*Extract*

○ ○ ○

Quick Links

Re: Rearchitecting for storage

From:	Matthew Pounsett <matt(at)conundrum(dot)com>
To:	pgsql-general(at)lists(dot)postgresql(dot)org
Subject:	Re: Rearchitecting for storage
Date:	2019-07-19 15:06:23
Message-ID:	CAAiTEH_mz4K4gxPGsFcYRd6AdzGRkPmRTBsMXTG49XhHCUuNmQ@mail.gmail.com
Views:	Raw Message \| Whole Thread \| Download mbox \| Resend email
Thread:
Lists:	pgsql-general

On Thu, 18 Jul 2019 at 09:44, Matthew Pounsett <matt(at)conundrum(dot)com> wrote:

>
> I've recently inherited a database that is dangerously close to outgrowing
> the available storage on its existing hardware. I'm looking for (pointers
> to) advice on scaling the storage in a financially constrained
> not-for-profit.
>

Thanks for your replies, everyone. Here's a quick summary of what I've got
out of this.

Although nobody really addressed the core question of the performance
tradeoffs in different storage architectures, perhaps the fact that nobody
mentioned them means there really aren't any. We'll proceed on the
assumption that externally attached storage really doesn't make a
difference. NAS storage seems like a poor choice to me, for performance
reasons, and nobody's really said anything to disabuse me of that notion.

○ ○ ○

*Raw data*
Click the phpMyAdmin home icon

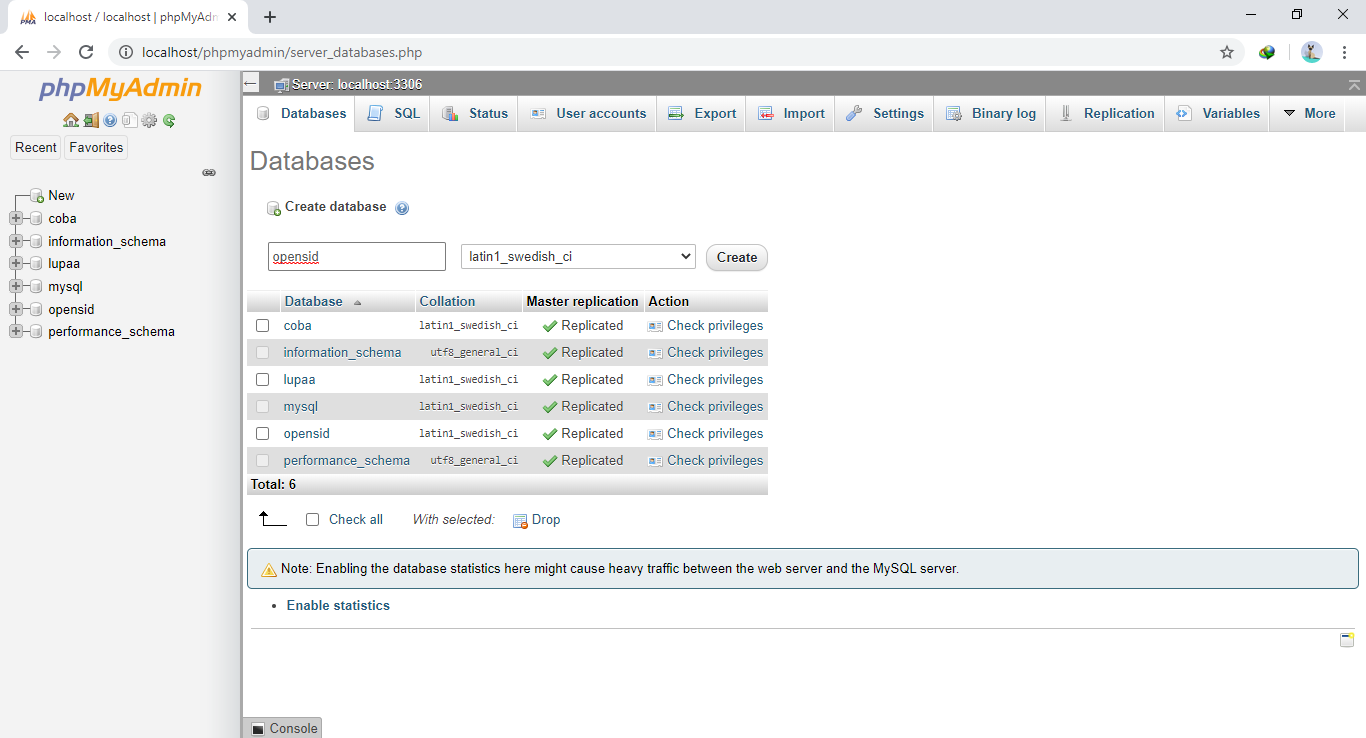(71, 120)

○ ○ ○

*Parts of the exercise*
A: For each statement below, say whether it agrees with the post, and quote the words from the post that settle it.
(i) The writer intends to proceed on the assumption that externally attached storage makes no difference.
(ii) The replies dealt directly with the performance tradeoffs in different storage architectures.
(iii) The writer regards NAS storage as a good option.
B: Revise the post by writing out everything from "On Thu, 18 Jul" down to "out of this." again, with "database" changed to "cluster".

*Responses by task*
A:
(i) Yes: "We'll proceed on the assumption that externally attached storage really doesn't make a difference."
(ii) No: "nobody really addressed the core question of the performance tradeoffs in different storage architectures"
(iii) No: "NAS storage seems like a poor choice to me, for performance reasons"

B:
On Thu, 18 Jul 2019 at 09:44, Matthew Pounsett <matt(at)conundrum(dot)com> wrote:

>
> I've recently inherited a cluster that is dangerously close to outgrowing
> the available storage on its existing hardware. I'm looking for (pointers
> to) advice on scaling the storage in a financially constrained
> not-for-profit.
>

Thanks for your replies, everyone. Here's a quick summary of what I've got
out of this.